Remember that not all returns from the real estate investment are higher than the costs of debt. Sometimes, debt can become too high even for the returns of real estate investment to pay off. If debt and lack of funds are an issue, then going into the rental property business may not be the right kind of business for you. If you are really serious about investing in real property, make sure to pay off all your outstanding debts first before going into this venture.
Research the Market
The success of a rental property business depends on several factors, including the area where it is located. Make your research first before purchasing a property and make sure that it is located in an area where there is a high potential for growth. Properties that are near schools, shopping centers, churches, parks, restaurants, malls, public transportation, and movie theaters are likely to have more potential renters. Consider the tax rates and crime rates of the area as well before closing a negotiation.
Invest in Insurance
Securing landlord insurance helps minimize the risks of having problems with tenants and natural disasters. A landlord’s insurance covers everything from loss of rent, damage caused to the rental property, and legal expenses should there be a legal suit from the tenants.

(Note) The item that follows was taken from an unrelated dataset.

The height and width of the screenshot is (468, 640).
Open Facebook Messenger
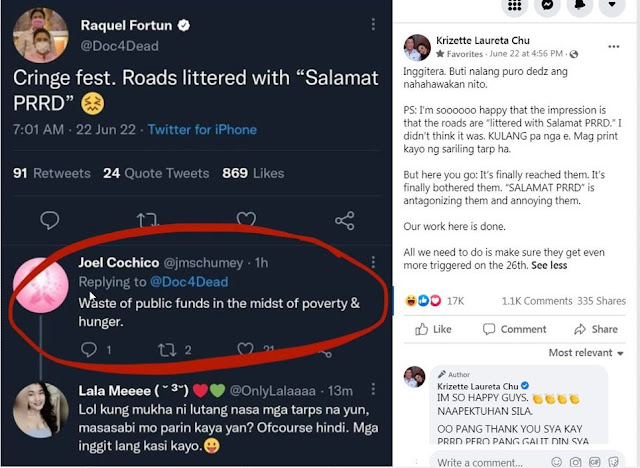point(547,6)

This insurance provides liability protection to the landlord in cases where a tenant sues for negligence.
It is also recommended to not rent the property out to friends or family. They are harder to evict than strangers when they begin to cause problems to your business or when they default on their monthly rental fees. It is also highly recommended to screen potential tenants before giving them the keys to your property. This will save you from headaches in the long run.